# Using Word Vectors

## Imports and English model

In [1]:
import spacy
import numpy as np

For this notebook we are using the default English corpus of spaCy that includes a relatively small model (see https://spacy.io/models/en for details):

In [2]:
nlp = spacy.load('en')

## Word vectors

Here is a set of words related to animals:

In [3]:
animals = 'horse cat kitten puppy dog mouse pony'
tokens = nlp(animals)

`tokens` is an iterator of tokens, let's grab the horse token:

In [4]:
horse = tokens[0]

Here is the actual word the token points to:

In [5]:
str(horse)

'horse'

The main idea of word vectors is that for each word, there is a corresponding 1d vector (a NumPy array). These word vectors encode information about the meaning of the word and its function in sentences. Here are the first 10 elements of the word vector for *horse*:

In [6]:
horse.vector[0:10]

array([-1.19629192,  3.07423615, -1.23166108,  0.56064409, -0.5370236 ,
        2.51031804, -3.66074538,  1.92708302,  1.98932076,  2.73977804], dtype=float32)

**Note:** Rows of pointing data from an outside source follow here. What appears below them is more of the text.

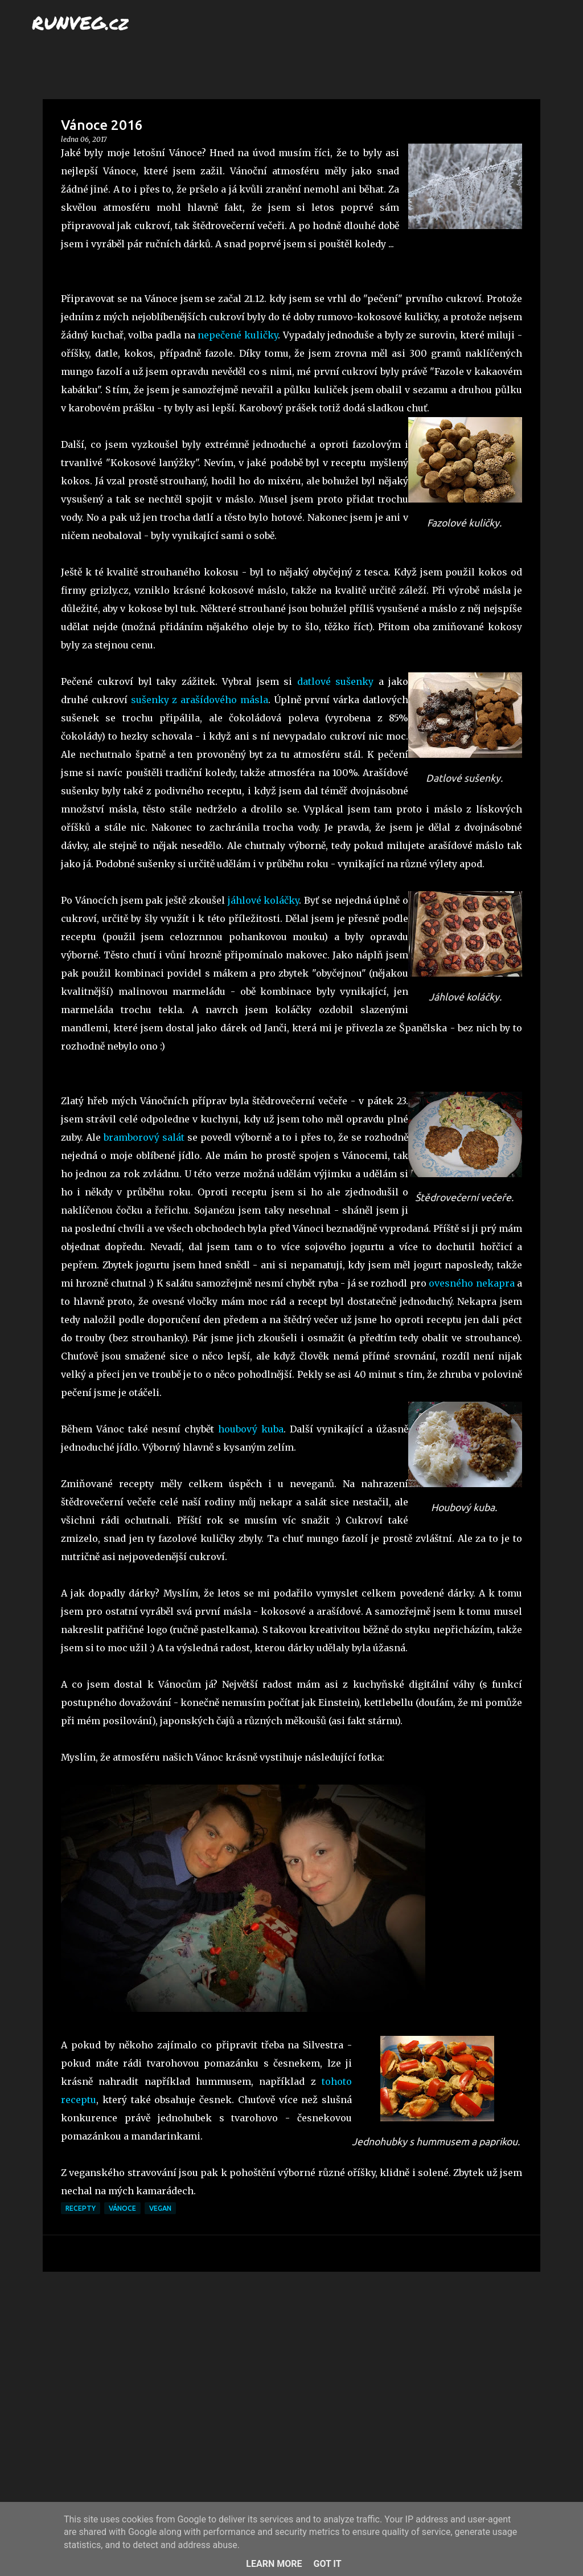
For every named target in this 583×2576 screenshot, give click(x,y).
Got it (327, 2563)
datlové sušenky (335, 681)
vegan (160, 2208)
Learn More (274, 2563)
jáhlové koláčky (263, 900)
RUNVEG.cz (80, 22)
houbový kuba (251, 1429)
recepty (80, 2208)
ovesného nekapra (471, 1283)
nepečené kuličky (238, 335)
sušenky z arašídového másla (199, 699)
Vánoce (122, 2208)
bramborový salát (144, 1137)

Create a Python `dict` named `wordvecs` where the keys are the string names of the animals and the values are the `np.ndarray` word vectors:

In [7]:
animals = 'horse cat kitten puppy dog mouse pony'
tokens = nlp(animals)
wordvecs = {}
for token in tokens:
    wordvecs[str(token)] = token.vector

In [8]:
assert len(wordvecs)==7
assert set(animals.split(' '))==set(wordvecs.keys())
assert all(isinstance(v, np.ndarray) for v in wordvecs.values())

## Similarity

Write a function `vector_norm` that computes the $L_2$ vector norm:

$$
\left|\vec{v}\right| = \sqrt{ \sum_{i=0}^{n-1} v_i^2 }
$$

of a NumPy array. Don't use any `for` loops and don't use anything from `np.linalg`.

In [9]:
array_test = np.array([1,2,3,4,5])
array_test ** 2

array([ 1,  4,  9, 16, 25])

In [10]:
def vector_norm(v):
    """Compute the L2 norm of a 1d NumPy array v."""
    # YOUR CODE HERE
    l2 = np.sum(v ** 2) ** .5
    return l2

Your `vector_norm` function should pass these tests:

In [11]:
a = np.linspace(0,10.0,10)
assert np.allclose(vector_norm(a), np.linalg.norm(a))
assert np.allclose(vector_norm(np.array([1,0])), 1.0)
assert np.allclose(vector_norm(np.array([1,1])), np.sqrt(2.0))

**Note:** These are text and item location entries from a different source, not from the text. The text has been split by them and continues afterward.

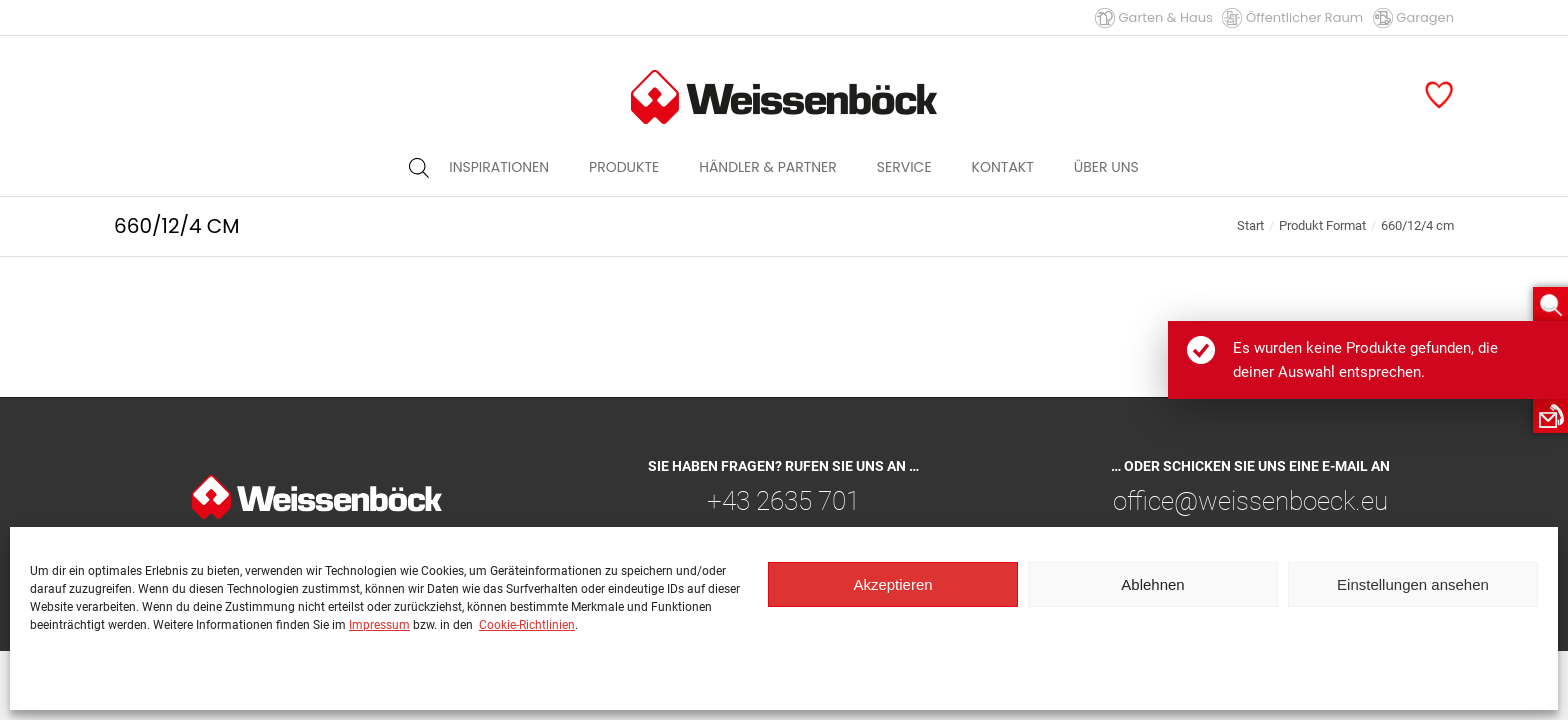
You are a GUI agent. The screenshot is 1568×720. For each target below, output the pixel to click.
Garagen (1413, 17)
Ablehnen (1152, 584)
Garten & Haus (1154, 17)
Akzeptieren (892, 584)
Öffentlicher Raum (1292, 17)
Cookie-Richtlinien (527, 625)
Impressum (379, 625)
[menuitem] (499, 167)
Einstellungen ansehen (1413, 584)
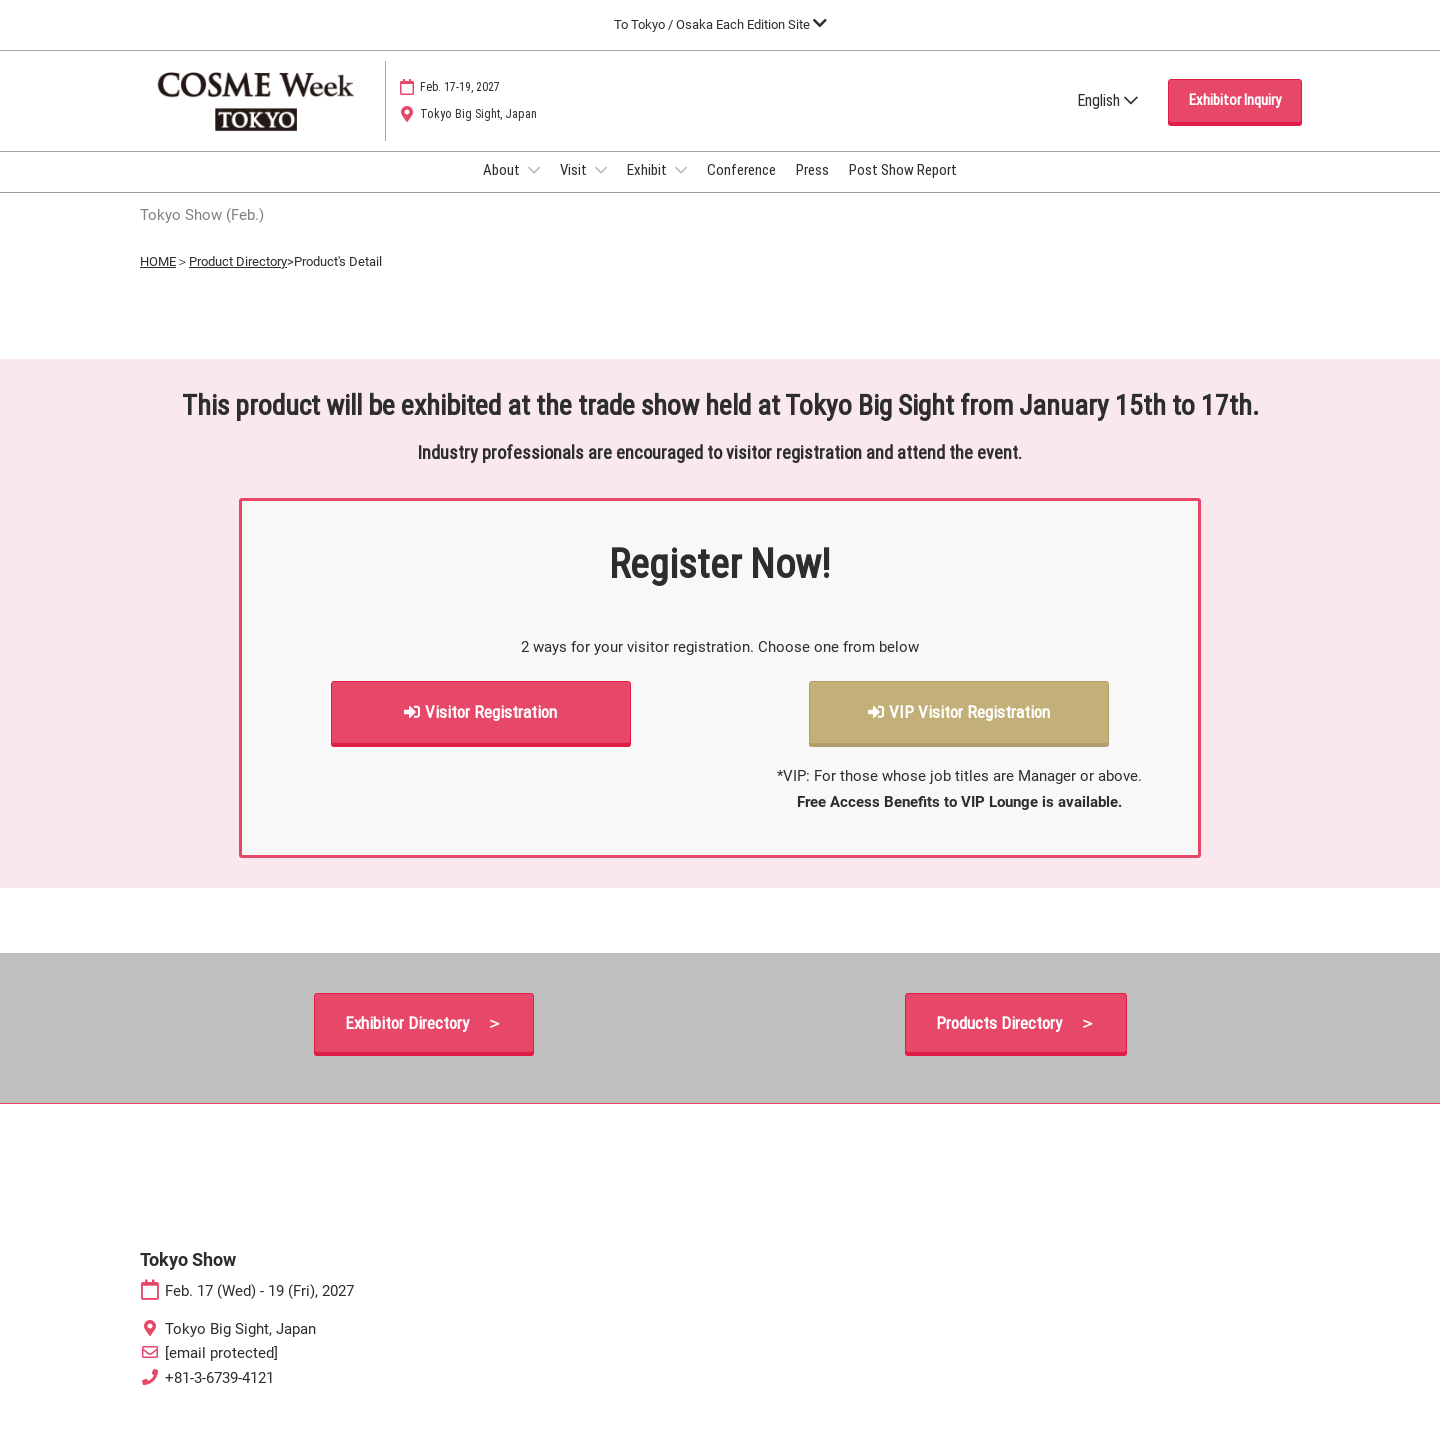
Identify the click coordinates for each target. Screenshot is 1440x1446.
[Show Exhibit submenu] (681, 189)
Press (812, 189)
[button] (1235, 120)
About (503, 189)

Write a function `inner_product` that computes the dot or inner product:

$$
\vec{v} \cdot \vec{w} = \sum_{i=0}^{n-1} v_i w_i
$$

of two NumPy arrays. Don't use any `for` loops and don't use `np.dot`.

In [12]:
def inner_product(v, w):
    """Compute the inner/dot product of two 1d NumPy arrays v, w."""
    # YOUR CODE HERE
    inner = np.multiply(v,w)
    v_dot_w = np.sum(inner)
    return v_dot_w

Your `inner_product` function should pass these tests:

In [13]:
assert np.allclose(inner_product(np.array([0,1]),np.array([1,0])), 0.0)
assert np.allclose(inner_product(np.array([1,0]),np.array([1,0])), 1.0)
assert np.allclose(inner_product(np.array([1,2]),np.array([3,4])), 11)

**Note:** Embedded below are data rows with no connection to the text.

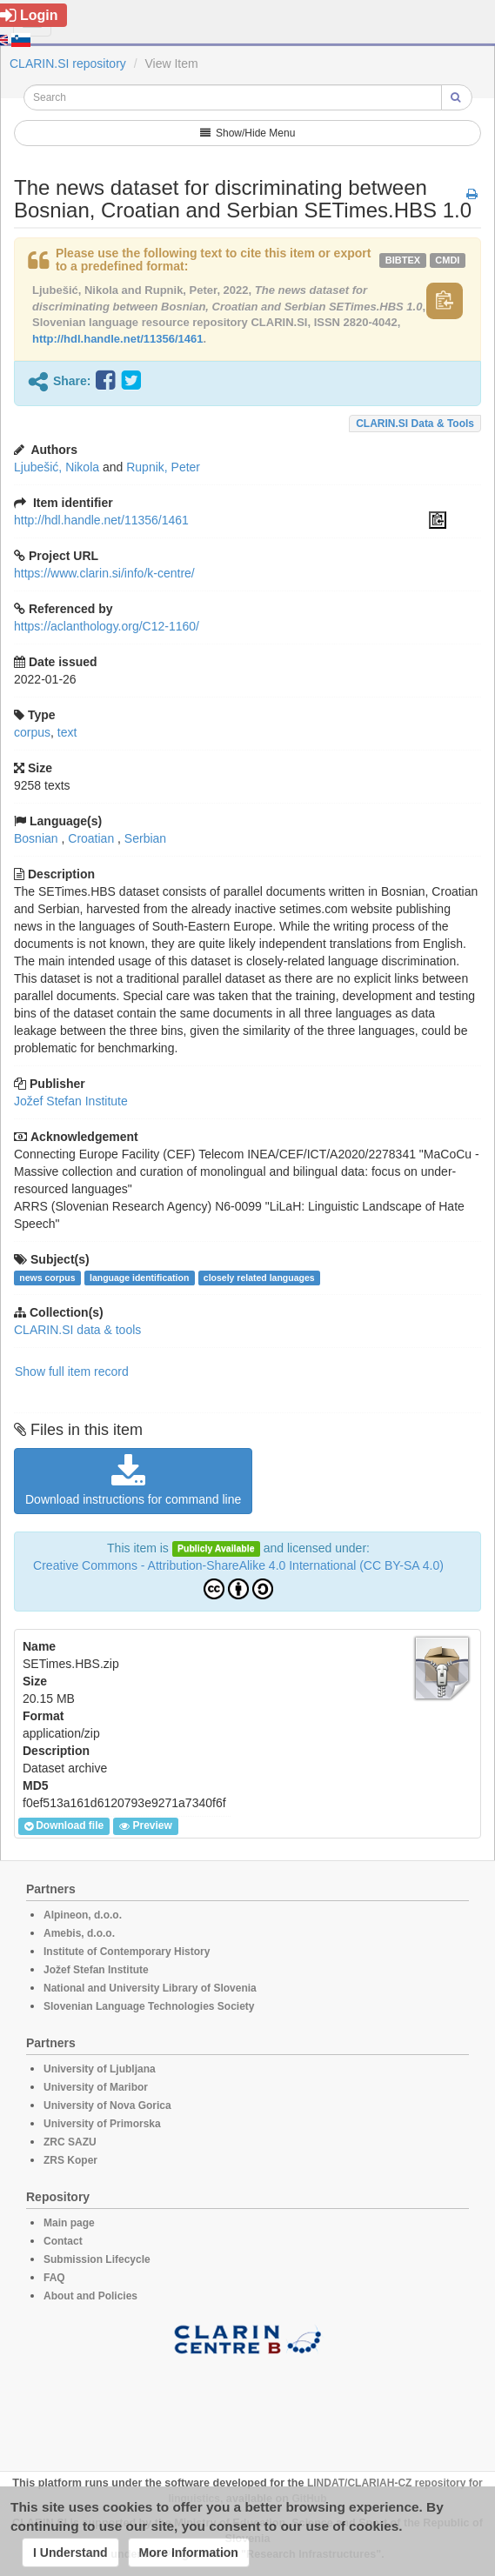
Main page (69, 2223)
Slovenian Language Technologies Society (149, 2006)
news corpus (47, 1277)
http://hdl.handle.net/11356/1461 (118, 338)
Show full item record (72, 1371)
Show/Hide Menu (248, 133)
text (67, 732)
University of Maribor (95, 2087)
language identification (139, 1277)
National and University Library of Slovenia (150, 1988)
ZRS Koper (70, 2160)
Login (29, 15)
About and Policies (90, 2296)
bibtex (402, 260)
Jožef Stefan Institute (71, 1101)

Once you have represented different entities, such as words, as vectors, it is often useful to have a measure of how similar two vectors are to each other. For example, from a language and meaning perspective, we would expect *dog* and *puppy* to be more similar than *shark* and *kitten*. One common way of measuring this type of similarity is the [cosine similarity](https://en.wikipedia.org/wiki/Cosine_similarity), which is defined as follows:

$$
S(\vec{v}, \vec{w}) = \frac{\vec{v}\cdot\vec{w}}{\left|\vec{v}\right|\left|\vec{w}\right|}
$$

Write a function `similarity`, that computes the cosine similarity of two vectors that are 1d NumPy arrays. Use the above `inner_product` and `vector_norm` functions.

In [14]:
def similarity(v, w):
    """Compute the cosine similarity of two 1d NumPy arrays v, w."""
    # YOUR CODE HERE
    similiarity = inner_product(v,w) / (vector_norm(v) * vector_norm(w))
    return similiarity

We can now compute the similarity between different pairs of words:

In [15]:
similarity(wordvecs['horse'], wordvecs['pony'])

0.36603757321214497

In [16]:
similarity(wordvecs['kitten'], wordvecs['puppy'])

0.37314380206073866

These results are a bit confusing: you might think that *horse* and *pony* would be more similar than *kitten* and *puppy*. This particular corpus of word vectors is rather small and as a result is not particularly accurate. More accurate sets of word vectors are available with spaCy, but they take more memory.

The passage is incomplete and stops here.